Set down each line of the data below exactly.

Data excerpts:
------------

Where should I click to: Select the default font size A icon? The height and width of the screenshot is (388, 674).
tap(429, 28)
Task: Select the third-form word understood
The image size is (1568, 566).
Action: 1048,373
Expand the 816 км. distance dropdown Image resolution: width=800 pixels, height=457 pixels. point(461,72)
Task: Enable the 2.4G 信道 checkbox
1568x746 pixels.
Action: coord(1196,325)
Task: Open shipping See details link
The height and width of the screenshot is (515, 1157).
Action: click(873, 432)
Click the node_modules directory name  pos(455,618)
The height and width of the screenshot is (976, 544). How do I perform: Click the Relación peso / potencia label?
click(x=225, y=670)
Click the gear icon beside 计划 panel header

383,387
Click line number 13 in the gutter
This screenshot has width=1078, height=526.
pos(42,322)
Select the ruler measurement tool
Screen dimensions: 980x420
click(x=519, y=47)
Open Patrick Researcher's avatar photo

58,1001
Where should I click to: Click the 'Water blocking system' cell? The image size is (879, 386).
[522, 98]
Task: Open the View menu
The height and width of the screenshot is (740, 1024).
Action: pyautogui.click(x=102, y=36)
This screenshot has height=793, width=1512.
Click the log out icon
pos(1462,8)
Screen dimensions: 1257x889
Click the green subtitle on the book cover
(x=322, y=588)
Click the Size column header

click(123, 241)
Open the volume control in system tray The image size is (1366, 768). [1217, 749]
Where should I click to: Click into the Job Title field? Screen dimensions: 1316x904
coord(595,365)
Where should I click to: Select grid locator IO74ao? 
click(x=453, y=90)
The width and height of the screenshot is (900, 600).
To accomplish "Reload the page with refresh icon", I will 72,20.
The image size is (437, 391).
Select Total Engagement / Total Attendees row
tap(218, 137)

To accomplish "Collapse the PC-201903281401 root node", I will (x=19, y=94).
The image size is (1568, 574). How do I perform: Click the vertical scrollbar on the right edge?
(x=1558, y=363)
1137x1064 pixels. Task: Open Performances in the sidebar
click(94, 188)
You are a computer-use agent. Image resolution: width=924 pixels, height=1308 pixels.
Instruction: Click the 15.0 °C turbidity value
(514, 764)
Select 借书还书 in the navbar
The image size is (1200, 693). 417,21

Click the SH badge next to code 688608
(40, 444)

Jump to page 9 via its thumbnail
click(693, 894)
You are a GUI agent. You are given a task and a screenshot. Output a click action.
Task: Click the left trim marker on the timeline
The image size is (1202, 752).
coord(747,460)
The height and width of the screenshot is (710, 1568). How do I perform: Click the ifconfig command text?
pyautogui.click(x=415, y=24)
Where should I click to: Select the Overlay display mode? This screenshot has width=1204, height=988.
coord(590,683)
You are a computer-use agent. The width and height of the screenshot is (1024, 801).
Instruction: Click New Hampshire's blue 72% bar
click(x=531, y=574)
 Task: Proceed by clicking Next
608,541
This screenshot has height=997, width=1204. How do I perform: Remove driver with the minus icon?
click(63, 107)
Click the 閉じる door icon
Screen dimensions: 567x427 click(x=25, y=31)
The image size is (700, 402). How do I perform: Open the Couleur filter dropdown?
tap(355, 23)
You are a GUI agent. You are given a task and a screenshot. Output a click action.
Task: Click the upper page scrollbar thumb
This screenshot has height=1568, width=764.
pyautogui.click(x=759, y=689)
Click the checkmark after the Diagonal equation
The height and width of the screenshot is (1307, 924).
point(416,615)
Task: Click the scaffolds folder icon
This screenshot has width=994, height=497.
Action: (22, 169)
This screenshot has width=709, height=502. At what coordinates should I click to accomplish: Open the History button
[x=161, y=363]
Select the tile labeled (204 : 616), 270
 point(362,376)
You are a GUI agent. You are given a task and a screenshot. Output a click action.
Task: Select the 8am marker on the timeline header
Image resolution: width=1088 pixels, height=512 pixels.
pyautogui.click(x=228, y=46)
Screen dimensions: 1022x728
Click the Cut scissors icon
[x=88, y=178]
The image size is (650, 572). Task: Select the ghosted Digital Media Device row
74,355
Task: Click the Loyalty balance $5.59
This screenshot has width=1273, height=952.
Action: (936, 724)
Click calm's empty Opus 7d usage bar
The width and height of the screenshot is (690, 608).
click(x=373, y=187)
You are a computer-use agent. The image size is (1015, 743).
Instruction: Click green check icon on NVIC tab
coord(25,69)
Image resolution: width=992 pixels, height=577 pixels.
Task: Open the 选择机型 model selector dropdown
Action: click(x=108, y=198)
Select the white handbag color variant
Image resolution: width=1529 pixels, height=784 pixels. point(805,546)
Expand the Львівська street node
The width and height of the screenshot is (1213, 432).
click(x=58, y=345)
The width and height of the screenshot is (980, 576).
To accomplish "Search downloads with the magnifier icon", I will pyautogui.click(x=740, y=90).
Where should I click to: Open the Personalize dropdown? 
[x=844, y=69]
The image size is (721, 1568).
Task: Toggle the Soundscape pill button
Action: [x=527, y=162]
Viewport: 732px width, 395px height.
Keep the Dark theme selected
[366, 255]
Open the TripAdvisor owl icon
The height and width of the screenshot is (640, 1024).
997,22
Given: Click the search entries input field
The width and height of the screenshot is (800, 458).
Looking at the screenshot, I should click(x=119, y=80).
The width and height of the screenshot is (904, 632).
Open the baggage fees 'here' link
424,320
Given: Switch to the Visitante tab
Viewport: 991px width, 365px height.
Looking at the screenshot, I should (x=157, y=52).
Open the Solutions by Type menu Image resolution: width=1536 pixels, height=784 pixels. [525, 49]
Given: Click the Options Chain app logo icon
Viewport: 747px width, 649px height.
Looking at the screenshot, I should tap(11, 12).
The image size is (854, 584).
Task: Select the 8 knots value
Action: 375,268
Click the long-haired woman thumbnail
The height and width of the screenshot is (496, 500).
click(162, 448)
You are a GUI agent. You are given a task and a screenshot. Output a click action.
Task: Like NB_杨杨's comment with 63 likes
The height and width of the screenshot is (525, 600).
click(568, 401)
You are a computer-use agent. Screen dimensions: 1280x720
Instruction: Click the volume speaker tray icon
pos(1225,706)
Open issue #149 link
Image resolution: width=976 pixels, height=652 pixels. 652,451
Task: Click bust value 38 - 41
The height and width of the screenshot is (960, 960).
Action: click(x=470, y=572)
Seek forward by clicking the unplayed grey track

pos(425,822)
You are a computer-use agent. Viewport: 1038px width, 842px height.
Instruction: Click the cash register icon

------------

Output below:
Where should I click to: Select the default font size A icon? The height and width of the screenshot is (388, 674).
tap(429, 28)
Task: Select the third-form word understood
The image size is (1568, 566).
Action: 1048,373
Expand the 816 км. distance dropdown Image resolution: width=800 pixels, height=457 pixels. point(461,72)
Task: Enable the 2.4G 信道 checkbox
1568x746 pixels.
Action: coord(1196,325)
Task: Open shipping See details link
The height and width of the screenshot is (515, 1157).
Action: click(873, 432)
Click the node_modules directory name  pos(455,618)
The height and width of the screenshot is (976, 544). How do I perform: Click the Relación peso / potencia label?
click(x=225, y=670)
Click the gear icon beside 计划 panel header

383,387
Click line number 13 in the gutter
This screenshot has width=1078, height=526.
pos(42,322)
Select the ruler measurement tool
Screen dimensions: 980x420
click(x=519, y=47)
Open Patrick Researcher's avatar photo

58,1001
Where should I click to: Click the 'Water blocking system' cell? The image size is (879, 386).
[522, 98]
Task: Open the View menu
The height and width of the screenshot is (740, 1024).
Action: pyautogui.click(x=102, y=36)
This screenshot has height=793, width=1512.
Click the log out icon
pos(1462,8)
Screen dimensions: 1257x889
Click the green subtitle on the book cover
(x=322, y=588)
Click the Size column header

click(123, 241)
Open the volume control in system tray The image size is (1366, 768). [1217, 749]
Where should I click to: Click into the Job Title field? Screen dimensions: 1316x904
coord(595,365)
Where should I click to: Select grid locator IO74ao? 
click(x=453, y=90)
The width and height of the screenshot is (900, 600).
To accomplish "Reload the page with refresh icon", I will 72,20.
The image size is (437, 391).
Select Total Engagement / Total Attendees row
tap(218, 137)

To accomplish "Collapse the PC-201903281401 root node", I will (x=19, y=94).
The image size is (1568, 574). How do I perform: Click the vertical scrollbar on the right edge?
(x=1558, y=363)
1137x1064 pixels. Task: Open Performances in the sidebar
click(94, 188)
You are a computer-use agent. Image resolution: width=924 pixels, height=1308 pixels.
Instruction: Click the 15.0 °C turbidity value
(514, 764)
Select 借书还书 in the navbar
The image size is (1200, 693). 417,21

Click the SH badge next to code 688608
(40, 444)

Jump to page 9 via its thumbnail
click(693, 894)
You are a GUI agent. You are given a task and a screenshot. Output a click action.
Task: Click the left trim marker on the timeline
The image size is (1202, 752).
coord(747,460)
The height and width of the screenshot is (710, 1568). How do I perform: Click the ifconfig command text?
pyautogui.click(x=415, y=24)
Where should I click to: Select the Overlay display mode? This screenshot has width=1204, height=988.
coord(590,683)
You are a computer-use agent. The width and height of the screenshot is (1024, 801).
Instruction: Click New Hampshire's blue 72% bar
click(x=531, y=574)
 Task: Proceed by clicking Next
608,541
This screenshot has height=997, width=1204. How do I perform: Remove driver with the minus icon?
click(63, 107)
Click the 閉じる door icon
Screen dimensions: 567x427 click(x=25, y=31)
The image size is (700, 402). How do I perform: Open the Couleur filter dropdown?
tap(355, 23)
You are a GUI agent. You are given a task and a screenshot. Output a click action.
Task: Click the upper page scrollbar thumb
This screenshot has height=1568, width=764.
pyautogui.click(x=759, y=689)
Click the checkmark after the Diagonal equation
The height and width of the screenshot is (1307, 924).
point(416,615)
Task: Click the scaffolds folder icon
This screenshot has width=994, height=497.
Action: (22, 169)
This screenshot has width=709, height=502. At what coordinates should I click to accomplish: Open the History button
[x=161, y=363]
Select the tile labeled (204 : 616), 270
 point(362,376)
You are a GUI agent. You are given a task and a screenshot. Output a click action.
Task: Select the 8am marker on the timeline header
Image resolution: width=1088 pixels, height=512 pixels.
pyautogui.click(x=228, y=46)
Screen dimensions: 1022x728
Click the Cut scissors icon
[x=88, y=178]
The image size is (650, 572). Task: Select the ghosted Digital Media Device row
74,355
Task: Click the Loyalty balance $5.59
This screenshot has width=1273, height=952.
Action: (936, 724)
Click calm's empty Opus 7d usage bar
The width and height of the screenshot is (690, 608).
click(x=373, y=187)
You are a computer-use agent. The image size is (1015, 743).
Instruction: Click green check icon on NVIC tab
coord(25,69)
Image resolution: width=992 pixels, height=577 pixels.
Task: Open the 选择机型 model selector dropdown
Action: click(x=108, y=198)
Select the white handbag color variant
Image resolution: width=1529 pixels, height=784 pixels. point(805,546)
Expand the Львівська street node
The width and height of the screenshot is (1213, 432).
click(x=58, y=345)
The width and height of the screenshot is (980, 576).
To accomplish "Search downloads with the magnifier icon", I will pyautogui.click(x=740, y=90).
Where should I click to: Open the Personalize dropdown? 
[x=844, y=69]
The image size is (721, 1568).
Task: Toggle the Soundscape pill button
Action: [x=527, y=162]
Viewport: 732px width, 395px height.
Keep the Dark theme selected
[366, 255]
Open the TripAdvisor owl icon
The height and width of the screenshot is (640, 1024).
997,22
Given: Click the search entries input field
The width and height of the screenshot is (800, 458).
Looking at the screenshot, I should click(x=119, y=80).
The width and height of the screenshot is (904, 632).
Open the baggage fees 'here' link
424,320
Given: Switch to the Visitante tab
Viewport: 991px width, 365px height.
Looking at the screenshot, I should (x=157, y=52).
Open the Solutions by Type menu Image resolution: width=1536 pixels, height=784 pixels. [525, 49]
Given: Click the Options Chain app logo icon
Viewport: 747px width, 649px height.
Looking at the screenshot, I should tap(11, 12).
The image size is (854, 584).
Task: Select the 8 knots value
Action: 375,268
Click the long-haired woman thumbnail
The height and width of the screenshot is (496, 500).
click(162, 448)
You are a GUI agent. You are given a task and a screenshot. Output a click action.
Task: Like NB_杨杨's comment with 63 likes
The height and width of the screenshot is (525, 600).
click(568, 401)
You are a computer-use agent. Screen dimensions: 1280x720
Instruction: Click the volume speaker tray icon
pos(1225,706)
Open issue #149 link
Image resolution: width=976 pixels, height=652 pixels. 652,451
Task: Click bust value 38 - 41
The height and width of the screenshot is (960, 960).
Action: click(x=470, y=572)
Seek forward by clicking the unplayed grey track

pos(425,822)
You are a computer-use agent. Viewport: 1038px width, 842px height.
Instruction: Click the cash register icon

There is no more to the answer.